* **SET PROBLEM**
Extract every line of the material below that contains the string "dropdown", and treat uppercase and lowercase as different.
━━ RECORDS PROVIDED
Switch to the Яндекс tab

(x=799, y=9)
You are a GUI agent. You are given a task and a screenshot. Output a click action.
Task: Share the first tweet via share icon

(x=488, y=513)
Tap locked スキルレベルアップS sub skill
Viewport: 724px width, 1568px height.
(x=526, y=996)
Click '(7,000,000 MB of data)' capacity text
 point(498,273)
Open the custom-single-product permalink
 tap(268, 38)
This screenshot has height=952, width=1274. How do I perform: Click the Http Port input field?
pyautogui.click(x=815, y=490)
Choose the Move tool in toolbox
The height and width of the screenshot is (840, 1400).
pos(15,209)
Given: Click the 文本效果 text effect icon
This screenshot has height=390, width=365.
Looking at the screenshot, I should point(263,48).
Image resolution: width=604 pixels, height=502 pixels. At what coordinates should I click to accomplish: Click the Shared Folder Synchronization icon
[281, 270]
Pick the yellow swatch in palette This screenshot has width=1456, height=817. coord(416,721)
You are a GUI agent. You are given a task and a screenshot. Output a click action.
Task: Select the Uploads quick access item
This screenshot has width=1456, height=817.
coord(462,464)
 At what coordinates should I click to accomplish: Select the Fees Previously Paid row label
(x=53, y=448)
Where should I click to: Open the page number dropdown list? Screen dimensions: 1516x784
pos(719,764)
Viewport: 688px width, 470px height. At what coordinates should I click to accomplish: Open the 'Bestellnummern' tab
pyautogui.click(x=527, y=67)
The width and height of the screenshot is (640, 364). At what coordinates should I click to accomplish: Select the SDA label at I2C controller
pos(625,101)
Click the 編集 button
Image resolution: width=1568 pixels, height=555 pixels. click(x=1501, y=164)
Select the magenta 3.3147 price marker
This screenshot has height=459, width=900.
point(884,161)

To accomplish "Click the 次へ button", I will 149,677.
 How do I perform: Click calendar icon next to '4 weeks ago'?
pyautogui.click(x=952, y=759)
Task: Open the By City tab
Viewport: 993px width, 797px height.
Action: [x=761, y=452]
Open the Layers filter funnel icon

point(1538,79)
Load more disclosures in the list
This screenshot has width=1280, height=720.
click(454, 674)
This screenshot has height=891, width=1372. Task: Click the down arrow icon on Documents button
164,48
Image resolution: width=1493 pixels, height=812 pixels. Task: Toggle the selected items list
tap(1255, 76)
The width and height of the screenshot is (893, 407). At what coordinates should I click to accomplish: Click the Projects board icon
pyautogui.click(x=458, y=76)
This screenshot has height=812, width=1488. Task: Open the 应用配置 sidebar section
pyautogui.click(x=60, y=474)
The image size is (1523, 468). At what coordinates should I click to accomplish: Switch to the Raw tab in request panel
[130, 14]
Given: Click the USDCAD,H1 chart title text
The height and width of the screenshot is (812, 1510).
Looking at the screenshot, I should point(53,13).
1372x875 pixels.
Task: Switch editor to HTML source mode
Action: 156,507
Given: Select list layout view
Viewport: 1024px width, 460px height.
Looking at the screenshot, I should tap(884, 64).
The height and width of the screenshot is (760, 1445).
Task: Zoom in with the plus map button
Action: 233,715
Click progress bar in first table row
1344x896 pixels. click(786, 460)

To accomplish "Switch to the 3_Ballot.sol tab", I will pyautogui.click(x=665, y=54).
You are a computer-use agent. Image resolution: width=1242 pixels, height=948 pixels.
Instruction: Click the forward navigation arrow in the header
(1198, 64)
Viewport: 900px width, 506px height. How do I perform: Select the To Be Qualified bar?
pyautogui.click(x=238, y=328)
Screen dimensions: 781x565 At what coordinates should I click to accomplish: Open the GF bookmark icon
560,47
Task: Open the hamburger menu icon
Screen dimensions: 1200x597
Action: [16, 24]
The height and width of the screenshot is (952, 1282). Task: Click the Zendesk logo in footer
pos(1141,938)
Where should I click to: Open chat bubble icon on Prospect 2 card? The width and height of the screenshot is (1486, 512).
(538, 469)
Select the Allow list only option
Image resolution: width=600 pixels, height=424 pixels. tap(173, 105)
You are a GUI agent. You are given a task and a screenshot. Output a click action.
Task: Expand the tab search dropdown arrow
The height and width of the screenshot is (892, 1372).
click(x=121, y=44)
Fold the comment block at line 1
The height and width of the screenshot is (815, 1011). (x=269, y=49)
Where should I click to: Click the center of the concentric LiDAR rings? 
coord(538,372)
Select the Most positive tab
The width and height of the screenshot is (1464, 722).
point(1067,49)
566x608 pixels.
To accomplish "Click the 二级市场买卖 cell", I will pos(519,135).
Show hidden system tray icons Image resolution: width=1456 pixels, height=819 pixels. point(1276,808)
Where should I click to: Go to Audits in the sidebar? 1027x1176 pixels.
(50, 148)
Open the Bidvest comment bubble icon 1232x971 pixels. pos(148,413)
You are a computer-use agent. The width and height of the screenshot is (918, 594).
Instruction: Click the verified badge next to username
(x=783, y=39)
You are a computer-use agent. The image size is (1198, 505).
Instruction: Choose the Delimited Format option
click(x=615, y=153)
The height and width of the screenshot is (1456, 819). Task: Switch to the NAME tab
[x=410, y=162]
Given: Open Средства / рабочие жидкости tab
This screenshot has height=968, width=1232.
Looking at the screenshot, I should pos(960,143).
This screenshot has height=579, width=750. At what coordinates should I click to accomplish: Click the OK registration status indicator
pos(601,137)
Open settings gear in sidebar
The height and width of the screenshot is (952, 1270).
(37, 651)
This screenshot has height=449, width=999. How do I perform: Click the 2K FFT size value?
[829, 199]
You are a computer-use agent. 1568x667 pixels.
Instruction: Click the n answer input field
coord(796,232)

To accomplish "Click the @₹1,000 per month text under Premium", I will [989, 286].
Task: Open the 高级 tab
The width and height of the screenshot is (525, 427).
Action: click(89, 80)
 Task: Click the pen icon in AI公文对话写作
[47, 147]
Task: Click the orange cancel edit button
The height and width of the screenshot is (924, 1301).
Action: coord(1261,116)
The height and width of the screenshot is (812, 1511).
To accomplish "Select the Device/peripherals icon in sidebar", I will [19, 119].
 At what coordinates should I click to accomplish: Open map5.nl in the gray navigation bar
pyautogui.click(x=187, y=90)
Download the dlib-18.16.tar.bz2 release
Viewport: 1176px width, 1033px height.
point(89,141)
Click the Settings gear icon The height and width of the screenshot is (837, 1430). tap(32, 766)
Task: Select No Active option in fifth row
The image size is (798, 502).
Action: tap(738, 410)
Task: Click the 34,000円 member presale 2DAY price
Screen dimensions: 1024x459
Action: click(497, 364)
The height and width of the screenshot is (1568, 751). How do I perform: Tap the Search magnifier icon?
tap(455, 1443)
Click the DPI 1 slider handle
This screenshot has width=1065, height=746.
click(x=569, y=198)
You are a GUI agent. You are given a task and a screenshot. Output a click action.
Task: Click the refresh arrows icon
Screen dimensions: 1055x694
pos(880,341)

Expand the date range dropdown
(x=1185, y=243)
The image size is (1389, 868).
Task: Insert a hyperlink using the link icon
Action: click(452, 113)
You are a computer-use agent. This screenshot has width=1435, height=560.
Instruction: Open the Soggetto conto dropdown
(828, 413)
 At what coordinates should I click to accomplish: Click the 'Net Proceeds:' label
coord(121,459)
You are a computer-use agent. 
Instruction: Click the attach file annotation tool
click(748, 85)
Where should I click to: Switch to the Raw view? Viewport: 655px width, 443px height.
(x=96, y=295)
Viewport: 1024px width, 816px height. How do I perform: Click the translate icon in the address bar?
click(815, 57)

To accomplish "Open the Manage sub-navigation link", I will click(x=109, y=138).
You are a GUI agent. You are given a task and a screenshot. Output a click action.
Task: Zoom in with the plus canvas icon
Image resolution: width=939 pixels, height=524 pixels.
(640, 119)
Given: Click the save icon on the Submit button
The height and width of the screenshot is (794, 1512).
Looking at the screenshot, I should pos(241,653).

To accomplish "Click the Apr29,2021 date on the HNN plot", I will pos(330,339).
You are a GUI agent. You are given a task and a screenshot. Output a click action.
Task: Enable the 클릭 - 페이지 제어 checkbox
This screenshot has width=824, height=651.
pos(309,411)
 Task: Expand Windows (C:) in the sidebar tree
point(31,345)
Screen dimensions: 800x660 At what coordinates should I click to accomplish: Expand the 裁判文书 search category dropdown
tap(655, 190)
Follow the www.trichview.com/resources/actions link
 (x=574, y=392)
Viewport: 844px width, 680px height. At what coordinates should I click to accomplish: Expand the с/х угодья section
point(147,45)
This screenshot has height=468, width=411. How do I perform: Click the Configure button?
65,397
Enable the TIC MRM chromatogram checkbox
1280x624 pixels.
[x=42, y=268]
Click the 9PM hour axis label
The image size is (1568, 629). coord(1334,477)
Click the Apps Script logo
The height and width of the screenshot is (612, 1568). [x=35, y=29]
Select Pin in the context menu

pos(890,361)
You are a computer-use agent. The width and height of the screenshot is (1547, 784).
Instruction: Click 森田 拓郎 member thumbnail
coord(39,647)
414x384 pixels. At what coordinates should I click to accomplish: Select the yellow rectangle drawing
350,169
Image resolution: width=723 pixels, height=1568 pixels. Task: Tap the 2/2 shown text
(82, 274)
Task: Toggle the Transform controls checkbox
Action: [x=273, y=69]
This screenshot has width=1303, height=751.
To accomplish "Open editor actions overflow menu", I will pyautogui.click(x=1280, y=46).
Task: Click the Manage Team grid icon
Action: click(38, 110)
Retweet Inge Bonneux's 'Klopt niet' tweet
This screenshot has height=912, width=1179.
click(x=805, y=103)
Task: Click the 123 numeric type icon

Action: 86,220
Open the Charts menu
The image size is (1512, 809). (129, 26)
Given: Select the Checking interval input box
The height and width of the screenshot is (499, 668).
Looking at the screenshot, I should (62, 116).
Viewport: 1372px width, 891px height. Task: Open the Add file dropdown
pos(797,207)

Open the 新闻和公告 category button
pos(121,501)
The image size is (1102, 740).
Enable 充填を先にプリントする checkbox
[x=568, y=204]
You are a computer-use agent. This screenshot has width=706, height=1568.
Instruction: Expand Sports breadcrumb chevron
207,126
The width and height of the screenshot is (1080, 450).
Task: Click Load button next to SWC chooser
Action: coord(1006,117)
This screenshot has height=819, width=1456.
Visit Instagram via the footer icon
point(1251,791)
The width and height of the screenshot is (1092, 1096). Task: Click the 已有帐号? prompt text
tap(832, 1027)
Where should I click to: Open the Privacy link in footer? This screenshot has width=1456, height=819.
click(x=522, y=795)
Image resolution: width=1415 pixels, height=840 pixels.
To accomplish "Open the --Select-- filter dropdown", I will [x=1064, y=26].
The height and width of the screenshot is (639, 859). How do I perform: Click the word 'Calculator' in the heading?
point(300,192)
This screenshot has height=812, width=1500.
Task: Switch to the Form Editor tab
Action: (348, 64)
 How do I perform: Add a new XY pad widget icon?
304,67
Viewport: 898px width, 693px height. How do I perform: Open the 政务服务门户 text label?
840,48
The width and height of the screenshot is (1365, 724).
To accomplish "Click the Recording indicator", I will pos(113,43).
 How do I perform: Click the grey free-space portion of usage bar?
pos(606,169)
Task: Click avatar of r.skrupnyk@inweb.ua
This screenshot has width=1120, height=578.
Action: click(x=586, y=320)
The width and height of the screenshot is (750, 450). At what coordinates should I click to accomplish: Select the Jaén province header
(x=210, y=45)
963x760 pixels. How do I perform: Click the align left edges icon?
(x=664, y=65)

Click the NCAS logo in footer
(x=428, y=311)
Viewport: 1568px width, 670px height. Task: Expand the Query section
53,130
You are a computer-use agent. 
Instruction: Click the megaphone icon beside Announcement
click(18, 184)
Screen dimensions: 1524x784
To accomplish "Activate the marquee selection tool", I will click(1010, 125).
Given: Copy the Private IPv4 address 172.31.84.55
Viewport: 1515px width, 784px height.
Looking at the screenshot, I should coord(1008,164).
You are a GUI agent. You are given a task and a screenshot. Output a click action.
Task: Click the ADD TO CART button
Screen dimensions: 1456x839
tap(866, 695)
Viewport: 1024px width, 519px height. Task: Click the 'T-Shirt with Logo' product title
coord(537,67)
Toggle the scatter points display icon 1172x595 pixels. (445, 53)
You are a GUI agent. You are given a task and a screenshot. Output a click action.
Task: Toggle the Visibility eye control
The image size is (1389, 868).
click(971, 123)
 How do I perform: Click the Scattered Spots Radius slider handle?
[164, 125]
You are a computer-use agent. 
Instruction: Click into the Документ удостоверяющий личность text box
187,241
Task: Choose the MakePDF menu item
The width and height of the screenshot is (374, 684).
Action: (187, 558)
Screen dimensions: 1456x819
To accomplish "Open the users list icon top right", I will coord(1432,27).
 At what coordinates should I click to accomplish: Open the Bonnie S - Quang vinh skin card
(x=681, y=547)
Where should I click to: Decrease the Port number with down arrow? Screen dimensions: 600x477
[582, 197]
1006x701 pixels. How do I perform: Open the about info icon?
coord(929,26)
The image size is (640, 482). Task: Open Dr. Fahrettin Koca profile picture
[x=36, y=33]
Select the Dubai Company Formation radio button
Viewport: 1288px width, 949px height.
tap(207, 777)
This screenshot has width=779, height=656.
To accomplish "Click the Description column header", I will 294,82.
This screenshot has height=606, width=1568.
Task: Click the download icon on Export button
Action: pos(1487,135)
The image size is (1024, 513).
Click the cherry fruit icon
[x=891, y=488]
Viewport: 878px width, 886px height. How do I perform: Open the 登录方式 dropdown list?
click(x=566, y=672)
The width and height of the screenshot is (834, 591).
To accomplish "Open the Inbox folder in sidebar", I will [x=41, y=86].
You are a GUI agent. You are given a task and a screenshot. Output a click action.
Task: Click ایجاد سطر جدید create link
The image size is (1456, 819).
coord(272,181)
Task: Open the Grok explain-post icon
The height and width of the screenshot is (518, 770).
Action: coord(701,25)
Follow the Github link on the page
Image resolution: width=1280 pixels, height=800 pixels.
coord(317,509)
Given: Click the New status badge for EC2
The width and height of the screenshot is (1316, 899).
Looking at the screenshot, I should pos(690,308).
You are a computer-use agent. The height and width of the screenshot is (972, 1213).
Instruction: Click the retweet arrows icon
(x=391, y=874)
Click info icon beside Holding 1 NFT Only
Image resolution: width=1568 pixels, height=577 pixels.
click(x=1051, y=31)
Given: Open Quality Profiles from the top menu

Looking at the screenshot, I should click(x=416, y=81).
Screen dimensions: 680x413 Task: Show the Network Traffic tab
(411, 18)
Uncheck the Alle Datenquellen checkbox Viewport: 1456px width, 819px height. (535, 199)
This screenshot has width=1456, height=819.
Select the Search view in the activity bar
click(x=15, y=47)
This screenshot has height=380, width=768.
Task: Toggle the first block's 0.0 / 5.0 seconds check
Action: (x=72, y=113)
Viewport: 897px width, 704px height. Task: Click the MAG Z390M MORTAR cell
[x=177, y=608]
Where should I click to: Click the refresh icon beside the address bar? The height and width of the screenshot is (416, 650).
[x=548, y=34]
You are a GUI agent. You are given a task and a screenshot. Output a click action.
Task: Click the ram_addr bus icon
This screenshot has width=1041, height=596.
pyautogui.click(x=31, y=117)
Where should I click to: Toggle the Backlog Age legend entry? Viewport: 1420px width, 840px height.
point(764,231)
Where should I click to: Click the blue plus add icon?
━━━━
* **EXERCISE RESPONSE**
Where should I click to: Open the page number dropdown list? Screen dimensions: 1516x784
Task: Expand the tab search dropdown arrow
Expand the date range dropdown
Instruction: Open the Soggetto conto dropdown
Screen dimensions: 800x660 At what coordinates should I click to accomplish: Expand the 裁判文书 search category dropdown
Viewport: 1372px width, 891px height. Task: Open the Add file dropdown
To accomplish "Open the --Select-- filter dropdown", I will [x=1064, y=26].
Viewport: 878px width, 886px height. How do I perform: Open the 登录方式 dropdown list?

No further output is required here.